One can crudely estimate how much force a g-wave makes with some rather hand-waving arguments.
First, it is a sort of tidal force, a force of one object relative to another that increases with increasing distance:
(Force) = (force per unit distance) * (distance)
Since gravitational force is proportional to mass (the equivalence principle), we have
(Force) = (acceleration per unit distance) * (mass) * (distance)
The acceleration per unit distance for G-waves is roughly (space-time distortion) * (angular frequency)^2
where (angular frequency) = 2*pi*(linear frequency)

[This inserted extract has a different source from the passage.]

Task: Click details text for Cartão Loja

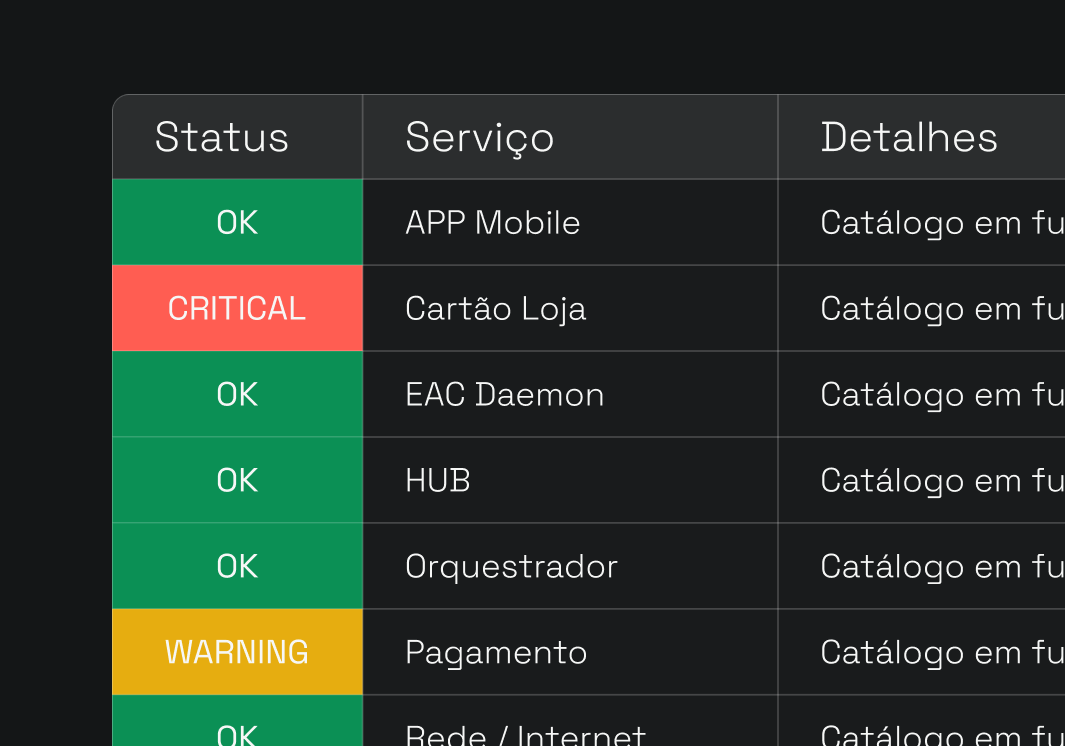Action: 941,308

First observation of gravitational waves has the details. I'll assume a space-time distortion of around 1. The maximum G-wave frequency was 250 Hz, giving an angular frequency of 1.5 kiloradians/second. So the force on a 1-kg object is about 10^6 newtons/meter. Since a water-density object will have size 1 decimeter, its surface area is 10^(-2) square meters, though the force across it will be 10^5 newtons. That gives a stress of 10^7 newtons/m^2 = 10^7 pascal = 10 megapascals. Consulting
Yield (engineering), that is well below the yield strengths of common metals, but only a bit below the yeild strengths of some common plastics.
Extending to a size of 1 meter, the G-wave pressure increases to 100 MPa, and that is enough to break some common plastics, and it is at the yield strengths of some of the softer metals. Going up to 10 meters, this gives 1000 Mpa, and only some superstrong metals and organic polymers (Kevlar, spider silk, carbon fiber) can resist it.